Embattled Prime Minister Theresa May has agreed to ask for a postponement with just two weeks to go until the March 29 scheduled departure date, but she has warned that unless MPs drop their opposition to her divorce deal, any delay would likely be lengthy.
And she has called for a third vote on her Brexit deal in the next few days after suffering two humiliating defeats in parliament.
In a dramatic and often chaotic few days in the House of Commons, MPs voted on Tuesday to reject May’s deal for a second time, and then, on Wednesday, to reject leaving the EU with no plan.
The pound soared after the “no deal” vote but edged down early Thursday, as Britain could still crash out of the bloc on March 29 unless it agrees an alternative, triggering an economic shock.
May will later ask lawmakers to endorse a delay, and proposes to put her deal back to MPs by next Wednesday to allow her to ask for an extension at an EU summit the following day.
The postponement would be until June 30 if her withdrawal agreement is finally approved.
But if MPs again reject it, May warned the delay could be much longer and could force Britain to take part in European Parliament elections in May.
EU Council chief Donald Tusk said Thursday that it could approve a long postponement, “if the UK finds it necessary to rethink its Brexit strategy and build consensus around it.”
Brexit has become deadlocked in the British parliament, reflecting the deep divisions that remain almost three years after the 2016 referendum which saw Britons narrowly vote to leave the European Union.
This week’s moves in parliament have further entrenched the rifts between the rival camps, both in parliament and in the country at large, with May appearing to lose control of her party and government.
Amid sometimes farcical scenes in parliament on Wednesday, four cabinet members were among 17 Conservative MPs who defied May and failed to vote with the government.
“Chaos reigns” screamed the Daily Mail’s headline, while The Times frontpage thundered “Brexit meltdown”.
Finance minister Philip Hammond conceded “these are very challenging times” but insisted the government was still trying “to build a consensus behind the deal.”

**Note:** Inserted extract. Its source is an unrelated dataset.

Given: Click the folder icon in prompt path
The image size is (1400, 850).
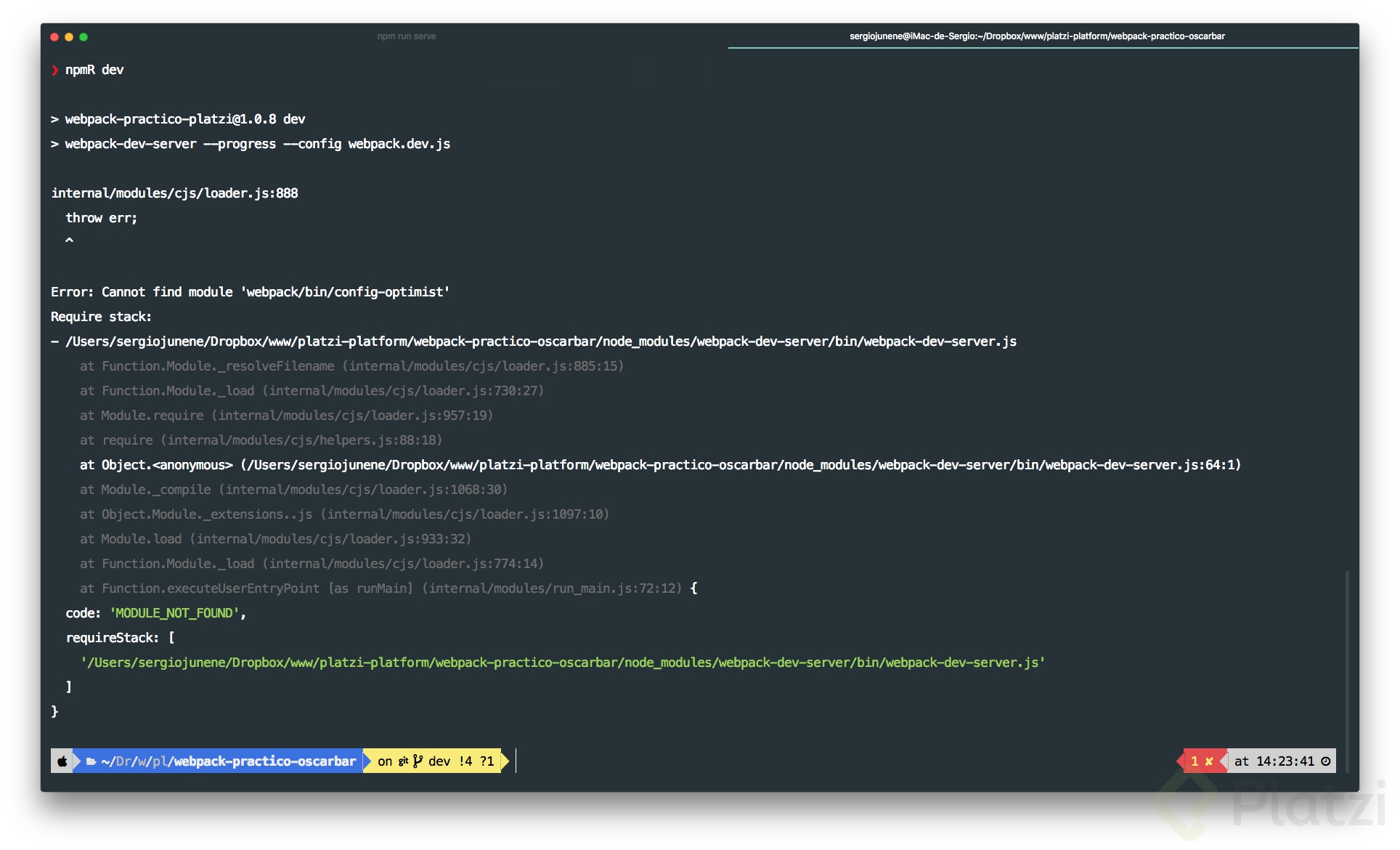Looking at the screenshot, I should coord(91,761).
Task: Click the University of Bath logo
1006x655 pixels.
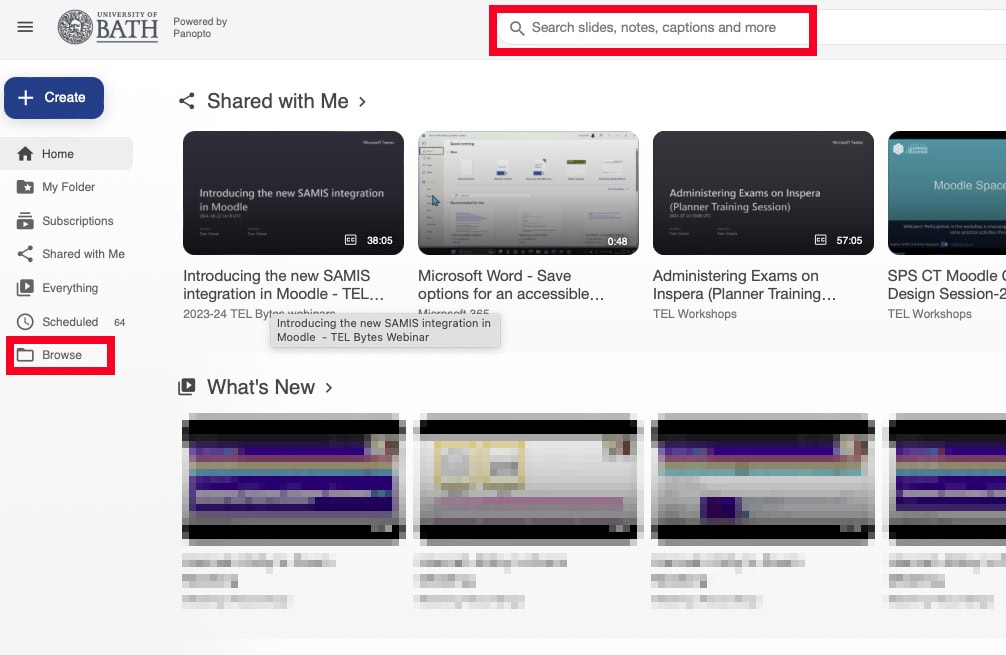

It is in renewed discussions to win over its influential parliamentary allies the Democratic Unionist Party (DUP) and other hardline Brexiteers, a DUP source told AFP.
“It is clear already that there are colleagues who voted against the deal who are now looking at where the Commons is taking us and are asking themselves… is the deal the best solution,” Hammond told the BBC.
‘Risk of no-deal’
This week’s machinations in parliament come two years after Britain set the clock ticking on its departure from the EU following the referendum.
Business leaders have warned that Britain is “staring down the precipice” if it severes 46 years of ties with its biggest trading partner without a deal.
On Wednesday the government announced a series of measures in case Britain crashes out on March 29, including scrapping tariffs on most imports and not applying checks on the Irish border.
May had hoped that last-minute assurances from EU chiefs on key sticking points in her deal, chiefly the backstop proposal to keep the Irish border open, would get it through parliament.
However, she was torpedoed by legal advice from her Attorney General Geoffrey Cox, who said the changes would not allow Britain to leave the backstop of its own accord.
That raised fears among Brexiteers that the country would be stuck in an indefinite customs union with the EU.
Anti-Brexit supporters have been buoyed by the recent developments, believing that the failure of May’s deal and MPs’ rejection of a no-deal exit brings the country a step closer to a second referendum or to stopping Brexit entirely.
May gave them a boost on Wednesday, telling parliament: “We could leave with the deal which this government has negotiated, but subject to a second referendum, but that would risk no Brexit at all.”